DATA
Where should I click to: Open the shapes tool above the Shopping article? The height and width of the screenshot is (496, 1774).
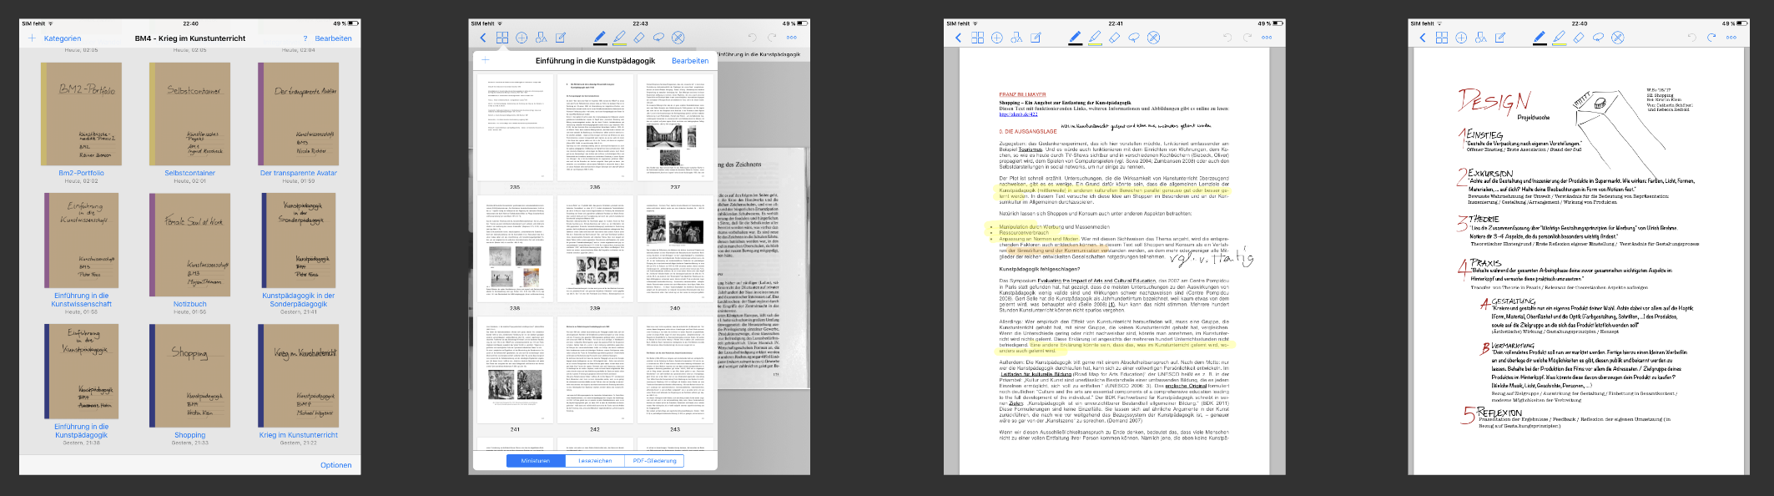pos(1016,38)
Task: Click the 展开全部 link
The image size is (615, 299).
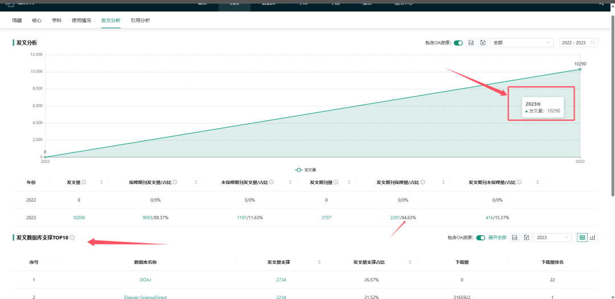Action: click(x=497, y=237)
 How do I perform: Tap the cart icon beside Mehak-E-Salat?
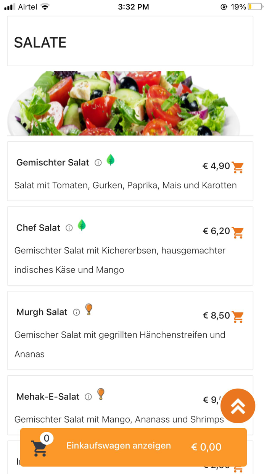click(238, 401)
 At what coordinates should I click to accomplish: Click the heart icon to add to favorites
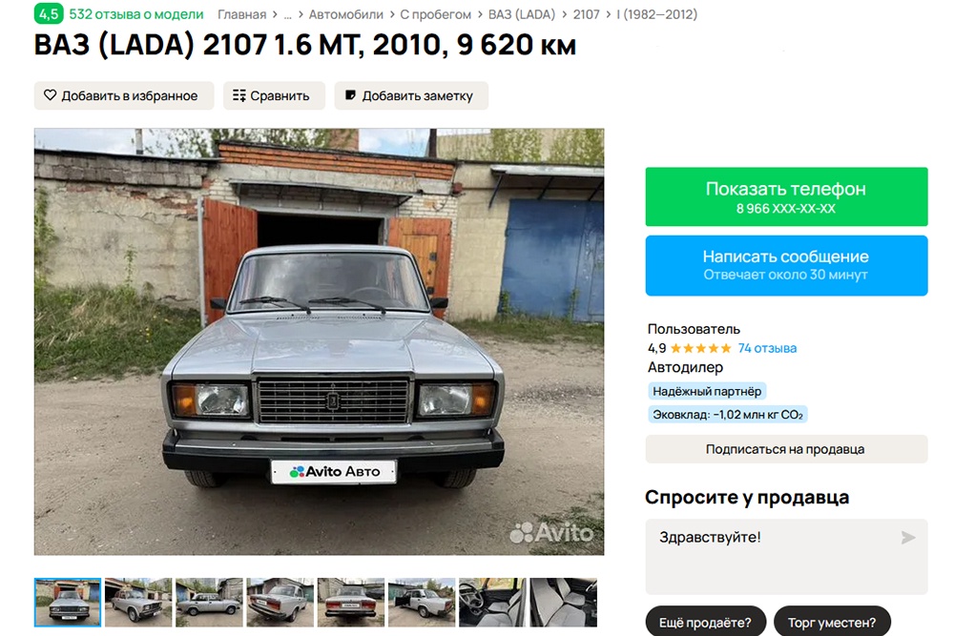coord(50,95)
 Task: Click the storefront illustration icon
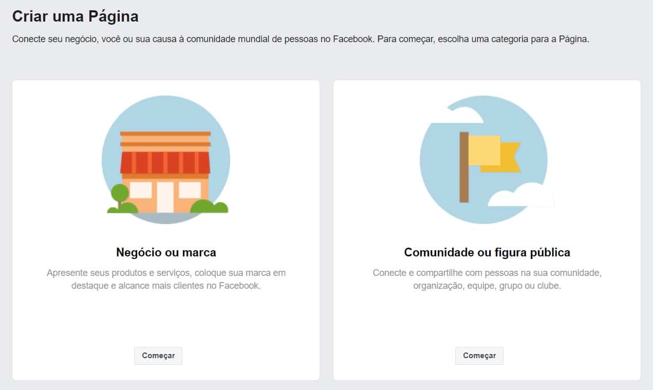tap(166, 160)
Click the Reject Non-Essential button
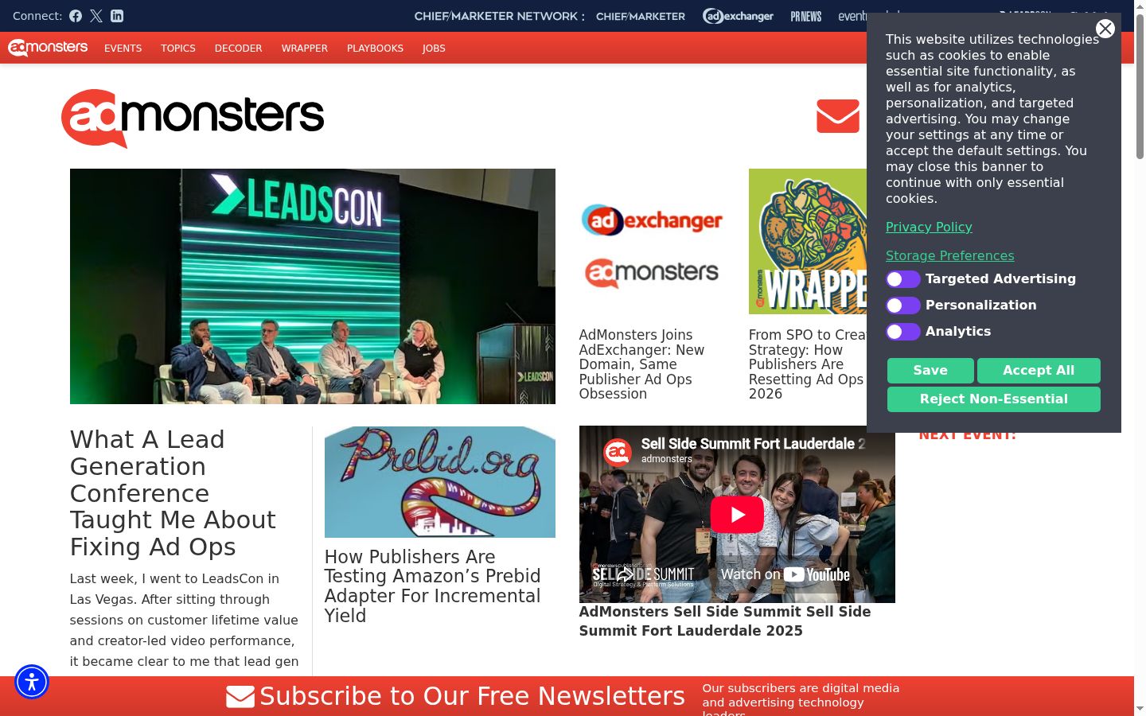This screenshot has height=716, width=1146. (x=994, y=399)
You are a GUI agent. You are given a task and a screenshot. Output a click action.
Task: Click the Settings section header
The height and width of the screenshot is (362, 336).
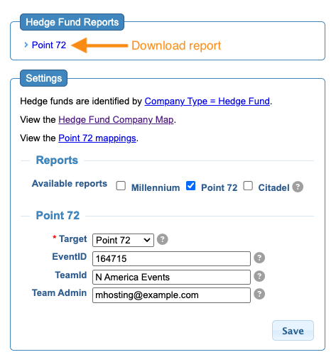(43, 78)
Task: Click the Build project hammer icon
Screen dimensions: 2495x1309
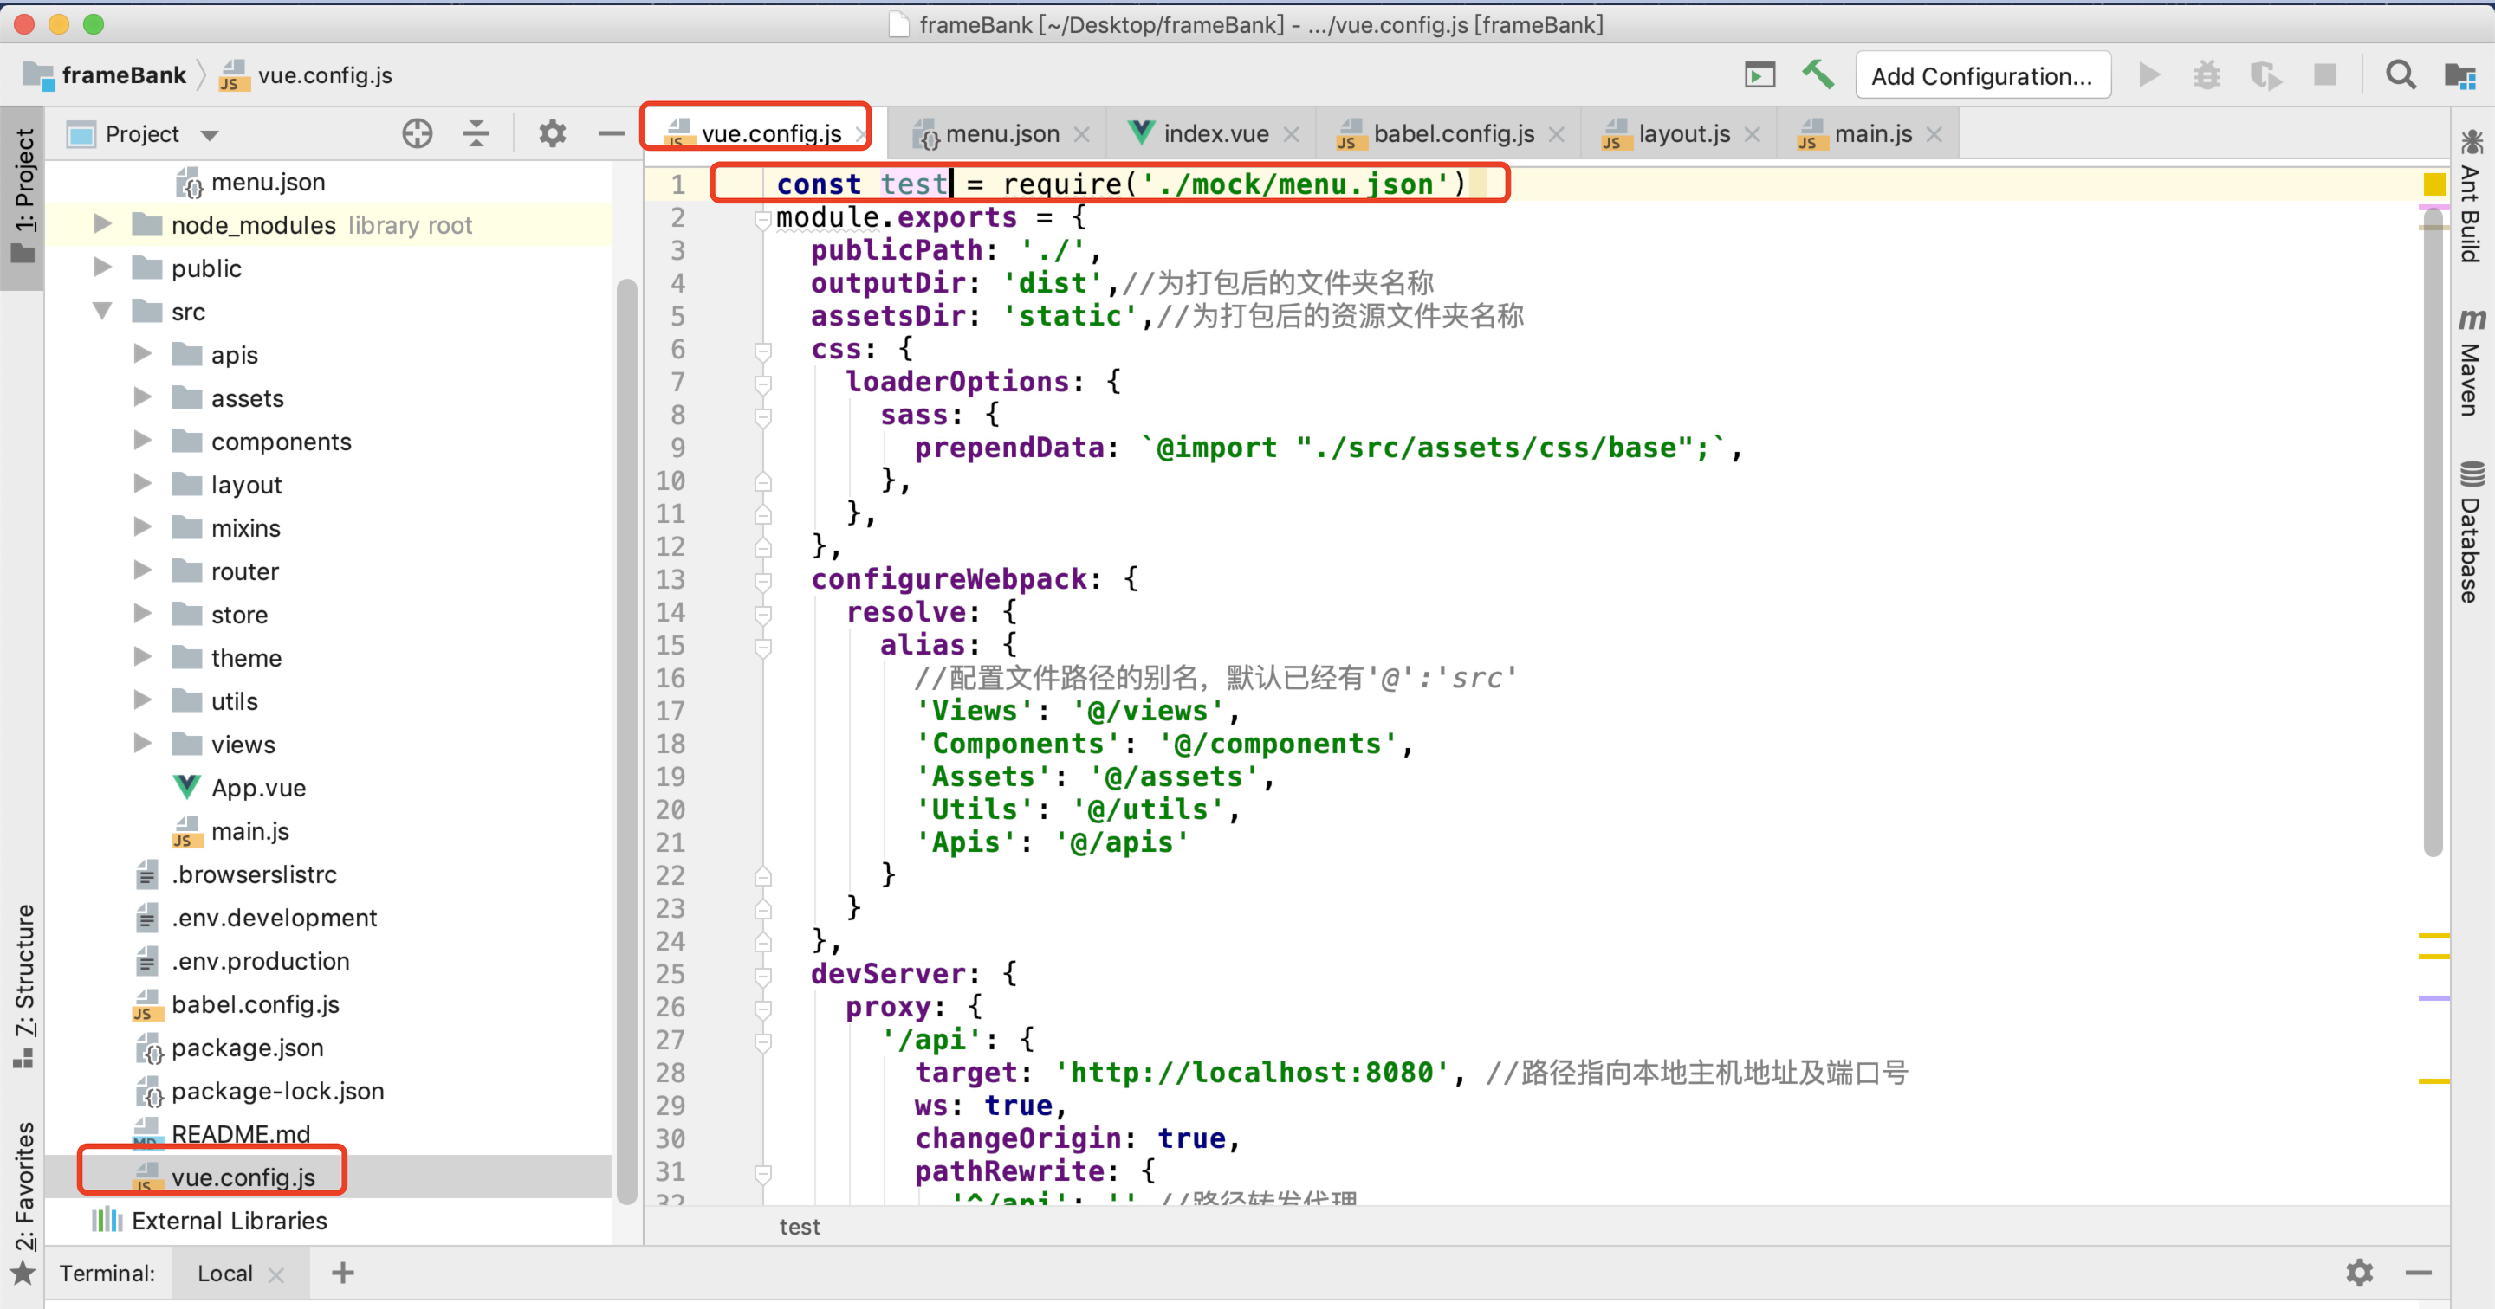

EXERCISE
Retype every line of the items above word for word, leaving out the pictures.

SOLUTION TO THIS TASK
Where should I click to: Open the shapes tool above the Shopping article? The height and width of the screenshot is (496, 1774).
pos(1016,38)
Task: Click the 展开全部 link
The image size is (615, 299).
Action: click(x=497, y=237)
 How do I perform: Tap the cart icon beside Mehak-E-Salat?
click(238, 401)
 At what coordinates should I click to accomplish: Click the heart icon to add to favorites
coord(50,95)
 Task: Click the storefront illustration icon
tap(166, 160)
Click the Reject Non-Essential button
This screenshot has height=716, width=1146. (x=994, y=399)
You are a GUI agent. You are given a task and a screenshot. Output a click action.
Task: Click the Settings section header
The height and width of the screenshot is (362, 336).
(43, 78)
Task: Click the Build project hammer icon
Screen dimensions: 2495x1309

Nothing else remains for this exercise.